As for keeping and acquiring words, when one becomes an auditor a strange looking quill appears in their hand. Each word they find is kept in the quill and if the quill is broken, every change that person made is undone. "Loose" words are found in creatures or items in the world. Each of the creatures or items has some sort of non-magical, extraordinary property which is caused by the word inside them, so someone might be unnaturally heavy for their size and appearance or an item could float despite being non magical. Normally these are very hard to find and are often dismissed. When one is holding the book however, they can mentally see each word around them. The close and the more powerful a word, the clearer it will appear. The word can be taken by countering or normalizing the change. For instance if something is unnaturally large you can shrink them and you take possession of the word. You can sometimes kill/destroy the creature/item, but that is risky and doesn't always net the word.
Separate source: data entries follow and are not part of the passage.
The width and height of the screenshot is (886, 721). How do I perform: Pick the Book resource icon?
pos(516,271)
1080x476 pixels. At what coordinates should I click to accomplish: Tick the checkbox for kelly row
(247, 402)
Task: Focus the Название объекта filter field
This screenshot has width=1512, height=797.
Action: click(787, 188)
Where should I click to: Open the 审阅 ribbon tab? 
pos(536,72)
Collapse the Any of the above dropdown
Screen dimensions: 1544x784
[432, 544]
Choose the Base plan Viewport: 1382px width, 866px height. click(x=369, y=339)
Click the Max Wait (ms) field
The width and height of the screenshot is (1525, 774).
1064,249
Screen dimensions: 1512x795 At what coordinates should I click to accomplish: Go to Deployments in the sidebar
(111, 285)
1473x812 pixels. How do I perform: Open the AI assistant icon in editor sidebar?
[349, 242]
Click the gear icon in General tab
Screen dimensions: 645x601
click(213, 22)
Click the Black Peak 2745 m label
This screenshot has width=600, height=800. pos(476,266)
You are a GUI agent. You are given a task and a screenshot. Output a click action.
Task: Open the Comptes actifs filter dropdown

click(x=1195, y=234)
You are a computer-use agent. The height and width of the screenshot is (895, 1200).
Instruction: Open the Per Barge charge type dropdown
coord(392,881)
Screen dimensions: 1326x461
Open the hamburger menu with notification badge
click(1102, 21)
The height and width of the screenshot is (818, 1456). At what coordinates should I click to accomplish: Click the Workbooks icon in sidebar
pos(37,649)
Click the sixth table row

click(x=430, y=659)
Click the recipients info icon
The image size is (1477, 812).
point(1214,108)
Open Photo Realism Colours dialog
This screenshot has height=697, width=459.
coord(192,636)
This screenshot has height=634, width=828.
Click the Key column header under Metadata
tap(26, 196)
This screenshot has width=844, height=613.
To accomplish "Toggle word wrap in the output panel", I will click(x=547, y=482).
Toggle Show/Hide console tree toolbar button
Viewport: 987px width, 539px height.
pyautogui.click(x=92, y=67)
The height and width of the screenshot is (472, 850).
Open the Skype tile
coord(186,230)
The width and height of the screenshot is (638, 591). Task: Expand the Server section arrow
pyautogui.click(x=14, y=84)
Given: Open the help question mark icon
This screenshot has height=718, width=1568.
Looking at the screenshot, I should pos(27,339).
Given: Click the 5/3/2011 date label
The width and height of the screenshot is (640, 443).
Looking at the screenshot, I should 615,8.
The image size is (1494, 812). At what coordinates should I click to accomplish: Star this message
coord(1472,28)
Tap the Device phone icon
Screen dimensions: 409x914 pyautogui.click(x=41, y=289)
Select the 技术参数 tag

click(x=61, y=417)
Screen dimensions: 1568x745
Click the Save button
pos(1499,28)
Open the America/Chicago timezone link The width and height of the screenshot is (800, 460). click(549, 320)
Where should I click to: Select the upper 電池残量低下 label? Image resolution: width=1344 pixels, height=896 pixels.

If anyone has a better name than auditor, please speak up.

Pechvarry
2011-09-02, 09:21 AM
This may make your gimmick more of a "handwave" than a "mechanic", but you could just say "everything in the book requires balanced equations". Figuring out how to re-write someone's strength to be a bit higher requires a lot of research and probably INT or knowledge (mathematics) checks (though I wouldn't penalize failures). Eventually, they're finding just how much room their character is allowed for personal growth without upsetting the universe - at least, until other variables change - and can thus only increase their stats so much. This hard caps just how much extra stuff they get out of the book to however much you think they're entitled to -- a fighter might choose +2 str and con, while a rogue might choose Improved Feint.

navar100
2011-09-02, 01:34 PM
Check out Word Magic in Pathfinder's Ultimate Magic. You can start the party as a level 1 Book User, meaning they can use the book as if they were a level 1 wizard using Word Magic. As the party gains experience they gain levels in Book User, which is not necessarily equal to their character level. Their level in Book User is at your pace to what you are comfortable with them having as the campaign needs. By the time you reach the Ultimate Climax of the campaign, where they face the Final Ultimate BBEG, their level in Book User equals their character level, maybe even one or two higher if the characters aren't 20th level.

CaeruliusVentus
2011-09-02, 01:51 PM
One means of balance is to enforce equivalent exchange, already integrated into your idea. If an auditor is editing the text for a particular part of reality, it is reasonable to assume they must remove some text to make room for the change. If that removal is produces a change that is of equal significance and must apply to the same target. An auditor that increases their own strength must overwrite the portion describing one of their other stats and thus reducing it. Making the air more opaque requires may require making the air less dense and so it is easier to become fatigued. The beauty is you can enforce that the cost is equal to the benefit but make your players choose the penalty.

If they are really creative, it can shift the entire nature of a challenge. If they are sloppy, you can show them the unintended consequences.